• **GIVEN INSTRUCTION**:
Convert the records below into a Markdown table with two columns, Row and Line, numbering each nonblank line in order. Omit the pictures and skip blank lines.

• **EXERCISE INPUT**:
________

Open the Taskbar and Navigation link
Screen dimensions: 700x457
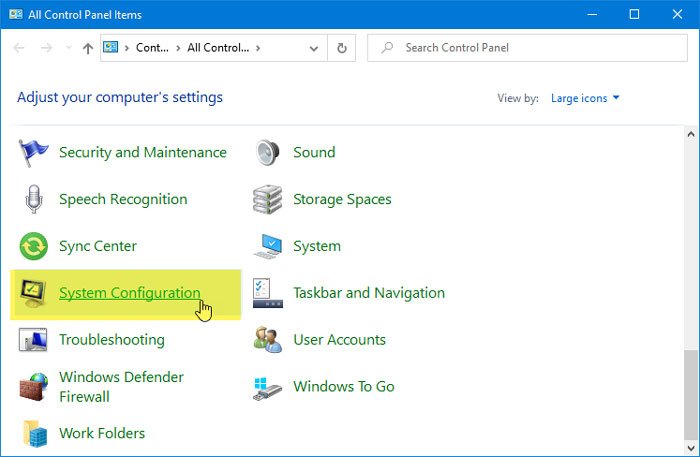click(x=368, y=293)
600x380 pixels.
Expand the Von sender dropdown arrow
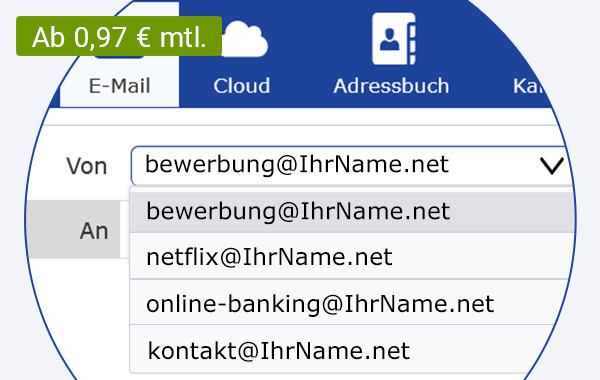tap(551, 166)
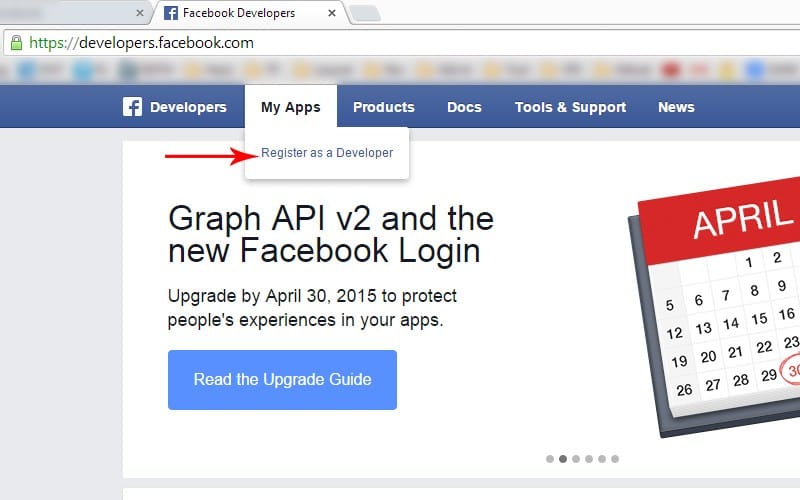Click the Facebook logo beside Developers
The image size is (800, 500).
132,107
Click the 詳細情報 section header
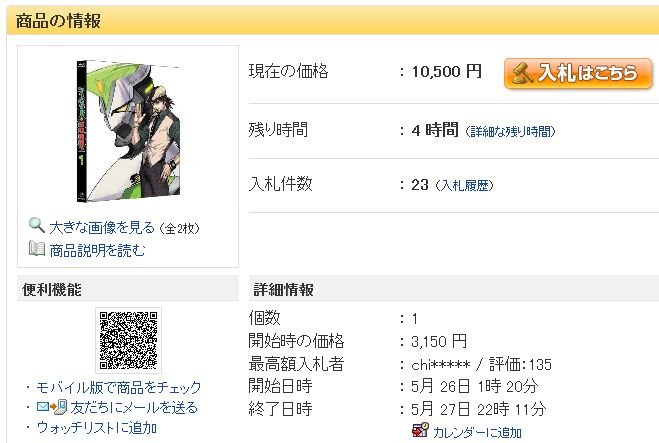Screen dimensions: 659x443 454,289
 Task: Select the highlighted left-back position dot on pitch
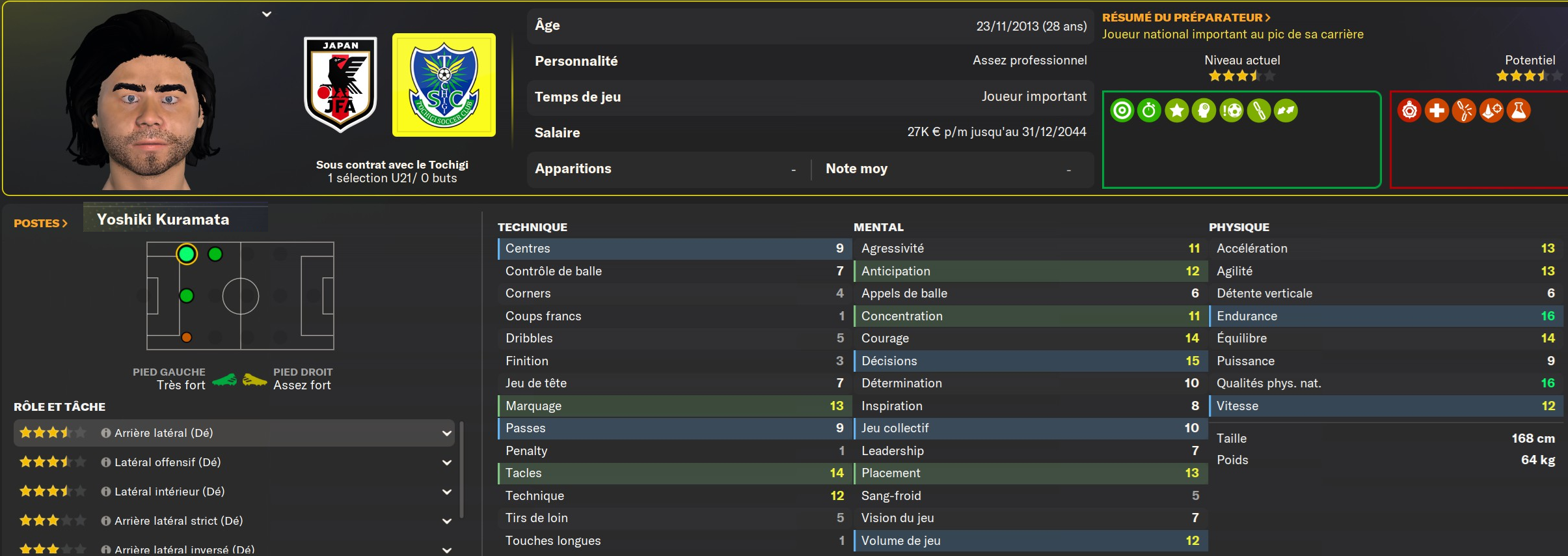pyautogui.click(x=187, y=254)
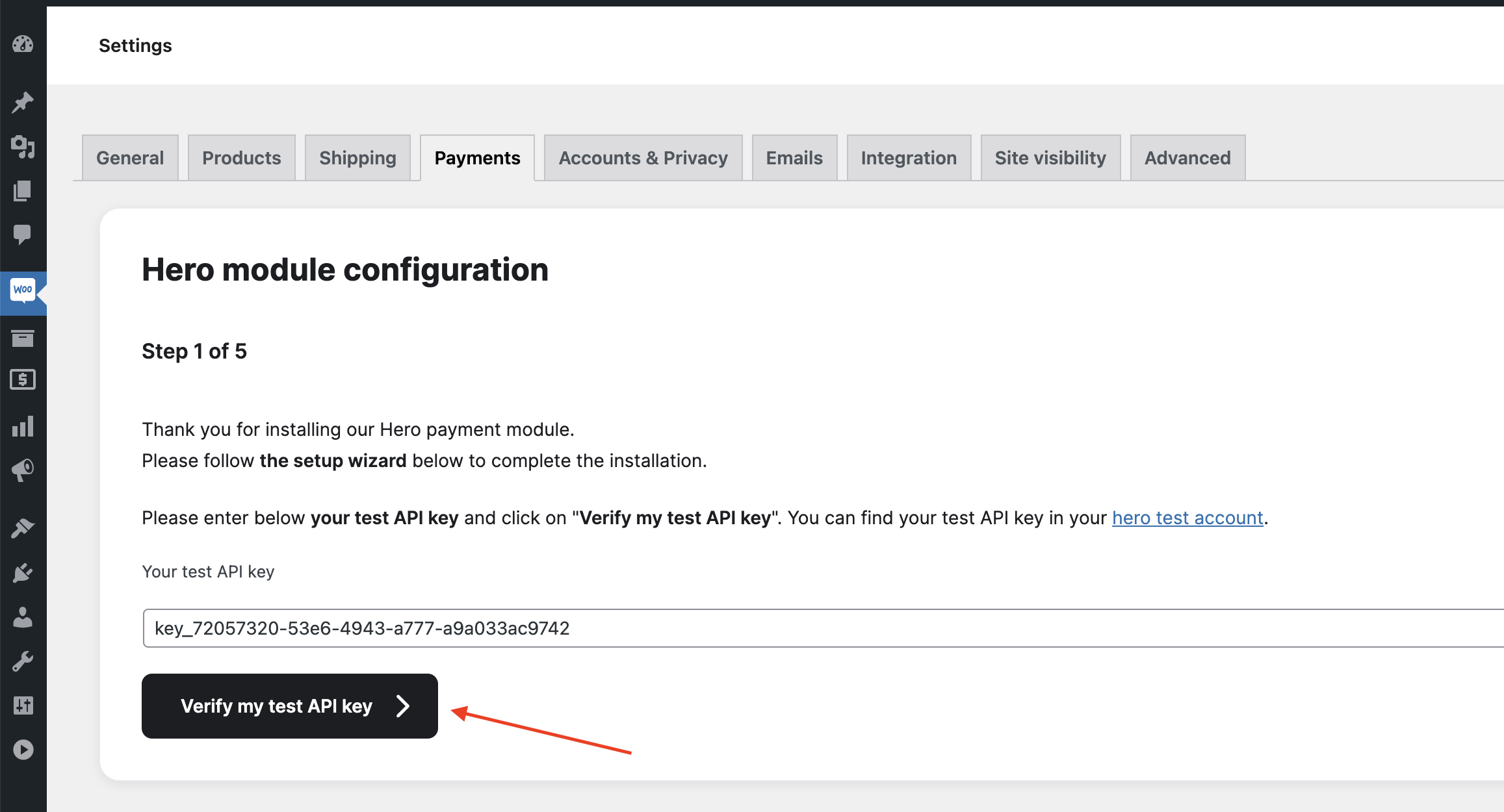Open Posts via the pushpin icon

[x=23, y=102]
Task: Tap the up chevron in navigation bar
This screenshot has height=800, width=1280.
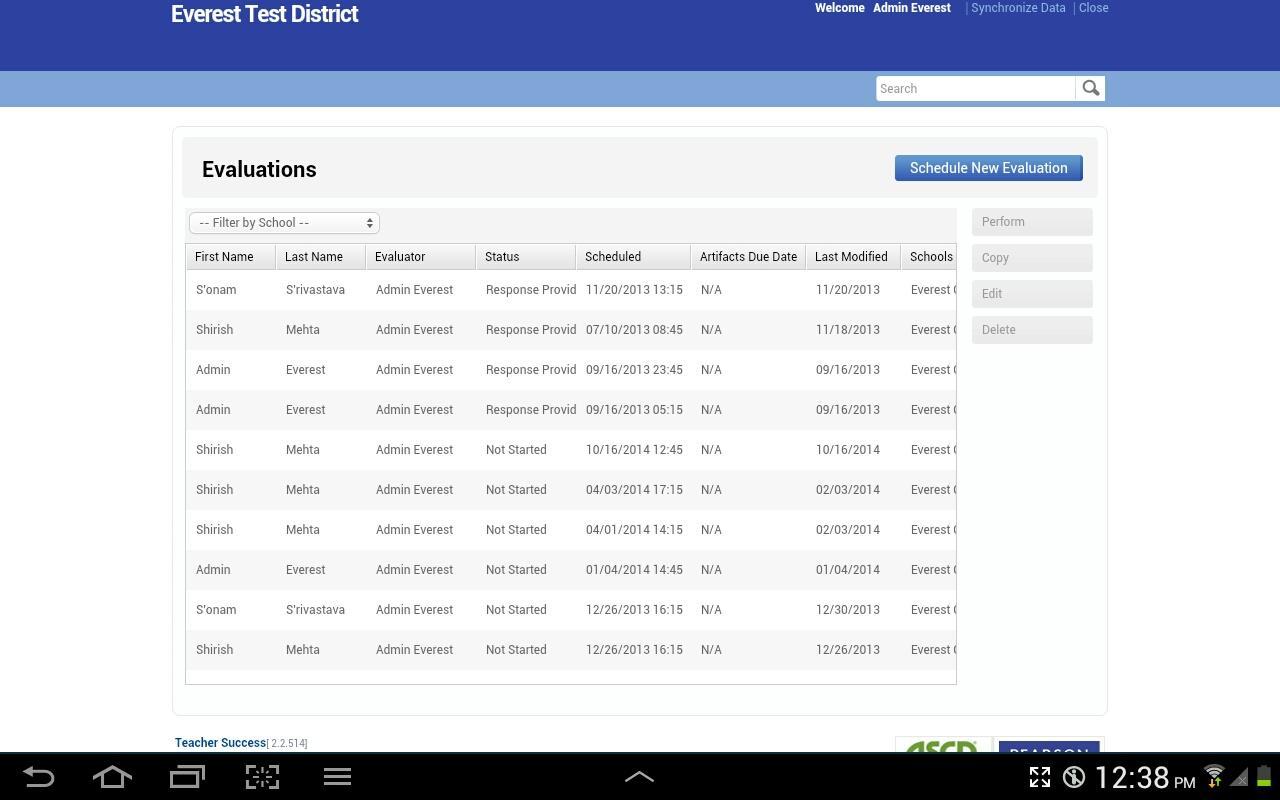Action: point(639,777)
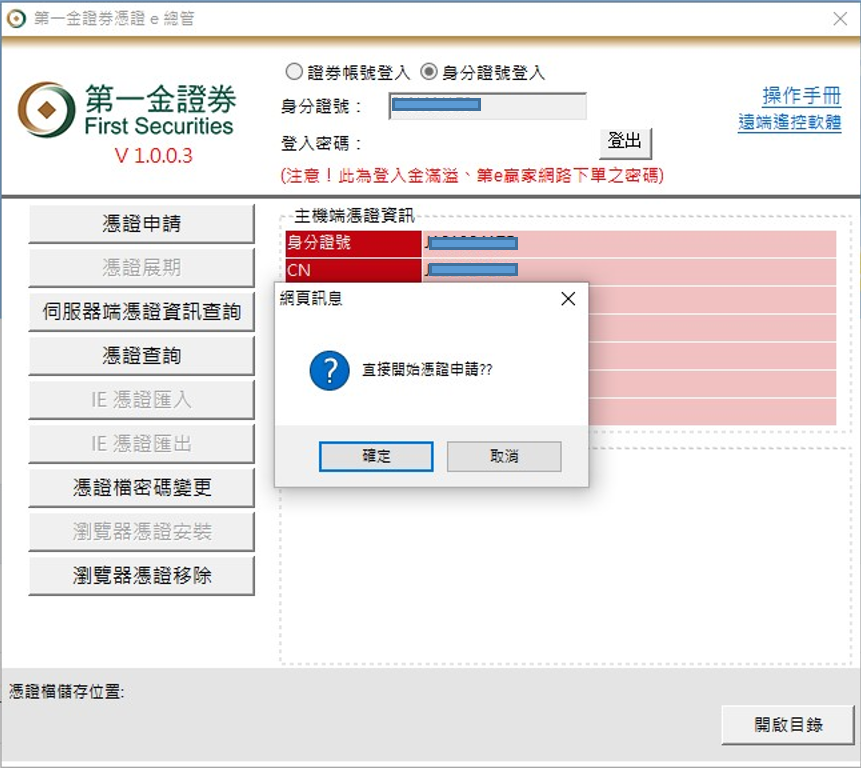Click the 憑證檔密碼變更 button
Screen dimensions: 861x768
pos(141,488)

________

• **RESULT OF THIS EXERCISE**:
| Row | Line |
|---|---|
| 1 | Open the Taskbar and Navigation link |
| 2 | Screen dimensions: 700x457 |
| 3 | click(x=368, y=293) |
| 4 | 600x380 pixels. |
| 5 | Expand the Von sender dropdown arrow |
| 6 | tap(551, 166) |
| 7 | Click the Facebook logo beside Developers |
| 8 | The image size is (800, 500). |
| 9 | 132,107 |
| 10 | Click the 詳細情報 section header |
| 11 | Screen dimensions: 659x443 454,289 |
| 12 |  Task: Select the highlighted left-back position dot on pitch |
| 13 | pyautogui.click(x=187, y=254) |
| 14 | Open Posts via the pushpin icon |
| 15 | [x=23, y=102] |
| 16 | Task: Tap the up chevron in navigation bar |
| 17 | This screenshot has height=800, width=1280. |
| 18 | Action: point(639,777) |
| 19 | Click the 憑證檔密碼變更 button |
| 20 | Screen dimensions: 861x768 |
| 21 | pos(141,488) |